## Text excerpt:
This quote from Article 9 of the United Kingdom’s Bill of Rights is the foundational law for the principle of freedom of speech in democratic legislatures.

Even though it was directed at the king, it laid the basis for the independence of Parliaments from the courts also. It is intended for parliamentarians to speak unfettered in Parliament free from fear of any reprisals from the executive or the judiciary. This unfettered speech also requires freedom from abuse by other members of Parliament.

If you watched the proceedings of the House of Assembly on Monday October 26, 2020 during the debate to extend the emergency powers for yet another month, most reasonable viewers would not believe that the principle of freedom of speech applied to Philip Davis or Chester Cooper.

Michael Foulkes, the member of Parliament for Golden Gates, continually and repeatedly stood up on false points of order to interrupt both the leader of the opposition and his deputy.

It became abusive, so much so, that Cooper had to request the protection of the speaker from the abuse.

The speaker indicated that the rules require that once a member rises on a point of order, he as presiding officer was duty bound to recognize him. Hogwash!

The speaker had the opportunity to listen to Foulkes’ repeated interferences, and the fact that he ignored each and every point that he raised, proved that he considered them illegitimate.

The speaker ought not to have allowed Foulkes to violate the freedom of speech of the opposition leaders.

I don’t know why Foulkes felt so compelled to audition publicly, but he understood that the ministers were absent and probably watching his performance. He may have considered the performance worthy of some reward, but it came over as boorish and obnoxious.

The rules of the House and convention intended that members should speak in the House without interruption.

Rising on a point of order is one of the few reasons members could intervene during another member’s debate. A point of order is some violation of a rule of the House that a member draws to the attention of the speaker.

## Required work:
1. Transcribe everything in the passage on parliamentary free speech from "The speaker had" down to "House without interruption.".
2. Write the next part of the passage on parliamentary free speech, picking up after its final sentence.
The data that comes next is drawn from a separate source.

## Provided data:
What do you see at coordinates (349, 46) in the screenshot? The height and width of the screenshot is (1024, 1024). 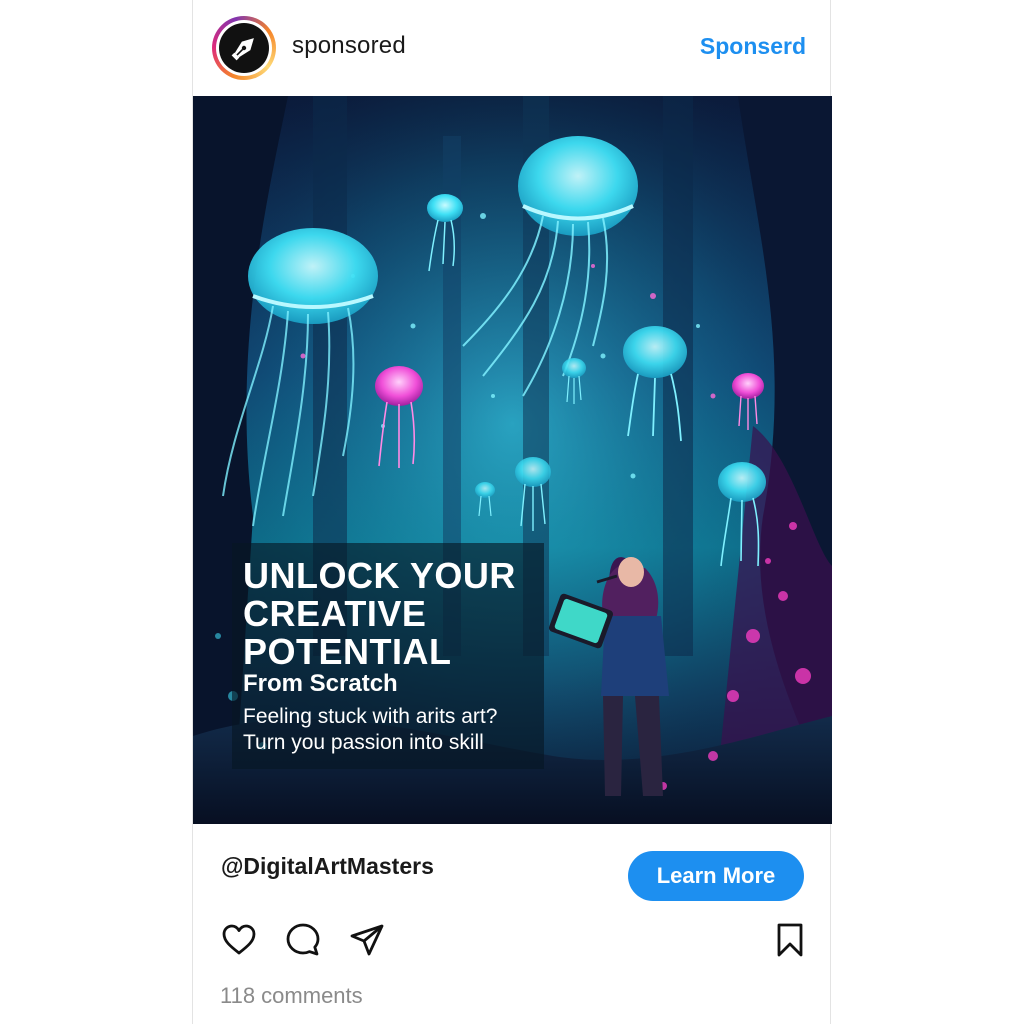 I see `account-username: sponsored` at bounding box center [349, 46].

## Task responses:
1.
The speaker had the opportunity to listen to Foulkes’ repeated interferences, and the fact that he ignored each and every point that he raised, proved that he considered them illegitimate.

The speaker ought not to have allowed Foulkes to violate the freedom of speech of the opposition leaders.

I don’t know why Foulkes felt so compelled to audition publicly, but he understood that the ministers were absent and probably watching his performance. He may have considered the performance worthy of some reward, but it came over as boorish and obnoxious.

The rules of the House and convention intended that members should speak in the House without interruption.

2.
It is not an opportunity for a member to interrupt another member simply because he disagrees with what the member said. I maintain that is exactly the pretense for the large majority of interruptions in the House.

Historically, the members of the majority party are the ones who use this unparliamentary device. You seldom see members of the opposition stand on a point of order.

They usually stand after a member’s speech to draw a matter to the speaker’s attention. The speaker has a duty to put an end to the abuse when he sees it being used deliberately to interfere with a member’s speech as was the case with Foulkes.

Freedom of expression in debates implies that members of Parliament have the right to say whatever they want so long as they do not breach any rule of the House.

They are not required to continually use the prefix “in my opinion” or “my view is”. Freedom of speech assumes that everything a member says is his express opinion or his considered view.

Members of the opposition are not bound by the dogma or the intolerance of members of the majority party.

Tolerance of other people’s views is an essential element of the democracy that we cherish. How dare Foulkes and others manipulate the traditions of parliamentary debate to censure opposition contributions to debates!

The speaker must begin to use his discretionary powers to protect the rights of the minority.